CONCLUSIONS: The AGIG chemo-immunotherapy regimen has presented favorable ORR, OS, and manageable toxicities as first-line therapeutic strategy of advanced pancreatic cancer treatment. This regimen may be a novel reliable therapeutic option for patients with preserved performance status. The improvement of treatment efficiency may be related to the activation of non-specific immune response. CLINICAL TRIAL REGISTRATION: https://clinicaltrials.gov/. identifier NCT03768687.

Introduction

Pancreatic cancer is one of the deadliest solid malignancies in the world. Despite decades of efforts, it remains the fourth leading cause of cancer-related death worldwide, with a five-year survival rate of less than 5% (1). Without treatment, the median survival time is consistently shorter than six months (2). Since 1997, gemcitabine had been the standard treatment for unresectable pancreatic adenocarcinoma (3). After decades of exploration, both FOLFIRINOX (fluorouracil, irinotecan, and oxaliplatin) and nab-paclitaxel with gemcitabine (AG) prolong overall survival (OS) compared with gemcitabine alone (4, 5). Till now, chemotherapy remains the only effective treatment of unresectable pancreatic adenocarcinoma (6).
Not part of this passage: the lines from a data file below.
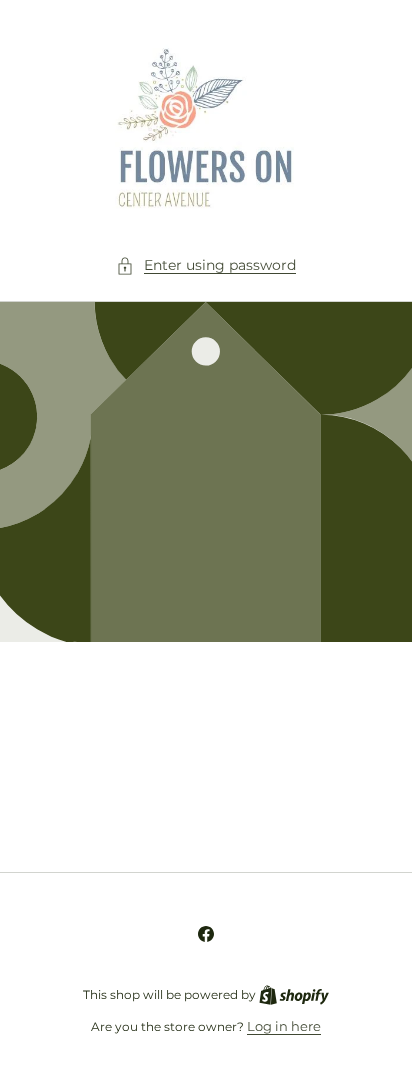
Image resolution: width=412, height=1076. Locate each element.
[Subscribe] (354, 808)
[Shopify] (294, 994)
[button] (206, 265)
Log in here (284, 1026)
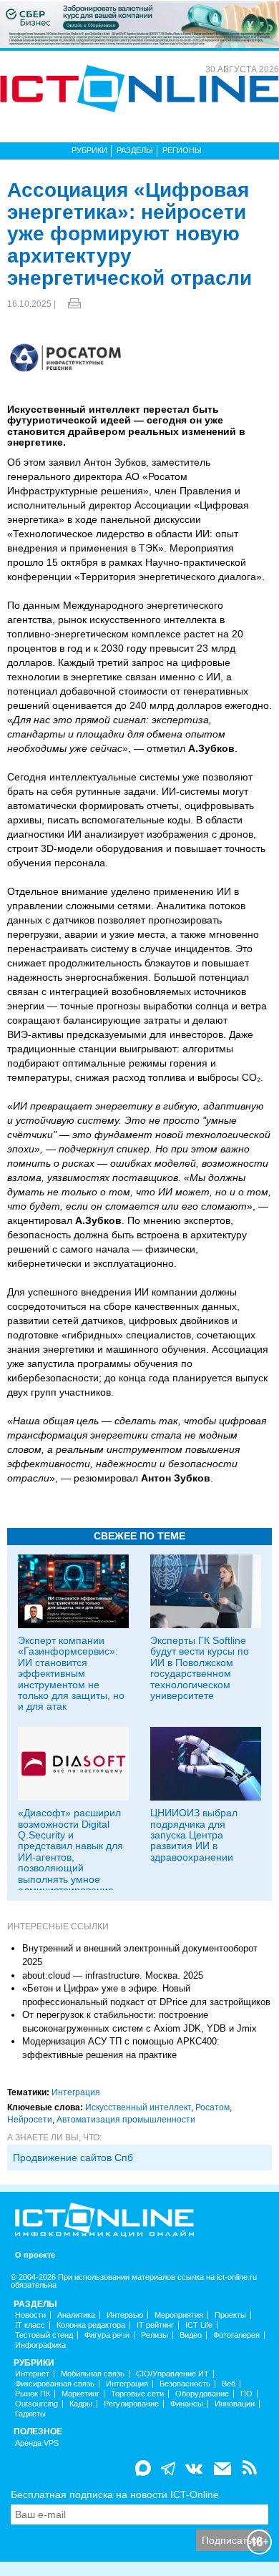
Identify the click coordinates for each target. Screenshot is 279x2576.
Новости (30, 2315)
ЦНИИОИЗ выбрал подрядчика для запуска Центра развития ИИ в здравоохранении (194, 1835)
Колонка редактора (91, 2325)
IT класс (30, 2325)
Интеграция (76, 2092)
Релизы (154, 2335)
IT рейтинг (155, 2325)
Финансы (186, 2404)
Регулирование (131, 2404)
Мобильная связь (92, 2374)
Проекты (230, 2315)
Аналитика (76, 2315)
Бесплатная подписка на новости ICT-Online (115, 2494)
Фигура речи (106, 2335)
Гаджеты (30, 2414)
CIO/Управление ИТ (172, 2374)
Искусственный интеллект (138, 2107)
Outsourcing (36, 2404)
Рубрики (89, 150)
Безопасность (185, 2384)
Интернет (32, 2374)
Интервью (125, 2315)
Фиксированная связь (54, 2384)
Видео (191, 2335)
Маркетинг (80, 2394)
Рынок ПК (32, 2394)
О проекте (35, 2255)
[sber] (139, 23)
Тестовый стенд (44, 2335)
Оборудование (202, 2394)
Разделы (135, 150)
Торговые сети (137, 2394)
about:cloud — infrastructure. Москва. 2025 (112, 1975)
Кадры (80, 2404)
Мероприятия (179, 2315)
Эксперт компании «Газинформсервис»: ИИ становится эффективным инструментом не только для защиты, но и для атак (71, 1673)
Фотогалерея (236, 2335)
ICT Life (198, 2325)
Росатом (212, 2107)
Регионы (182, 150)
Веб (228, 2384)
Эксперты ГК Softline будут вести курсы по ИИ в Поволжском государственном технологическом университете (199, 1668)
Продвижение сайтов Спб (73, 2157)
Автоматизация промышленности (126, 2120)
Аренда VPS (37, 2443)
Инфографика (40, 2345)
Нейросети (29, 2120)
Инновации (235, 2404)
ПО (246, 2394)
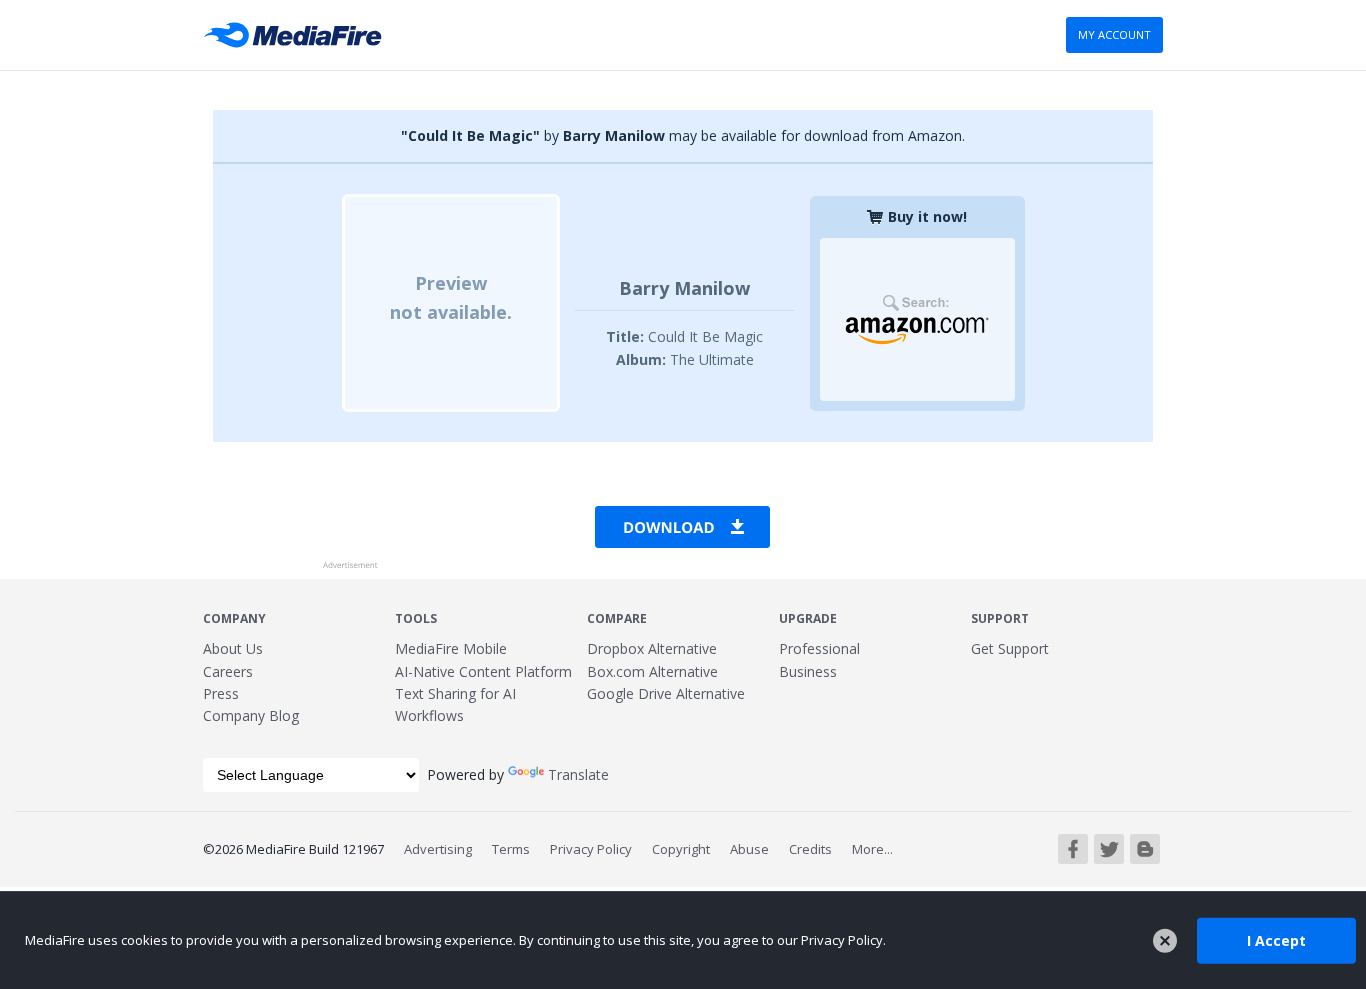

As mentioned above, FOLFIRINOX is one of the standard treatment strategies for patients with advanced pancreatic cancer and has demonstrated good effectiveness in Europe and North America (7, 8). However, grade III/IV adverse events were commonly observed in the FOLFIRINOX treatment courses. To our knowledge, cancer drug tolerability is different between Asian and white populations. These differences may be related to genetic or environmental factor. Increased chemotherapy-induced myelo-suppression was one of the most commonly observed adverse events in Asian patients (9, 10). Chinese patients were unendurable to FOLFIRINOX chemotherapy sometimes. The combination of nab-paclitaxel and gemcitabine is recommended as the first-line treatment regimen for patients with advanced pancreatic cancer by the National Comprehensive Cancer Network (NCCN) guidelines. A phase I/II study evaluated the AG chemotherapy regimen in Chinese patients with advanced pancreatic cancer (11). The study was carried out at a dose and schedule different from the classic MPACT study. The recommended administration schedule was described as follows, nab-paclitaxel (125 mg/m2) along with gemcitabine (1000 mg/m2) was administered on the first day and the eighth day, the treatment was repeated every three weeks (12). Although the trail did not meet its primary endpoint of identifying the maximum tolerated dose in Chinese pancreatic cancer sufferers, the study showed a manageable safety profile with a favorable antitumor effect in pancreatic cancer sufferers.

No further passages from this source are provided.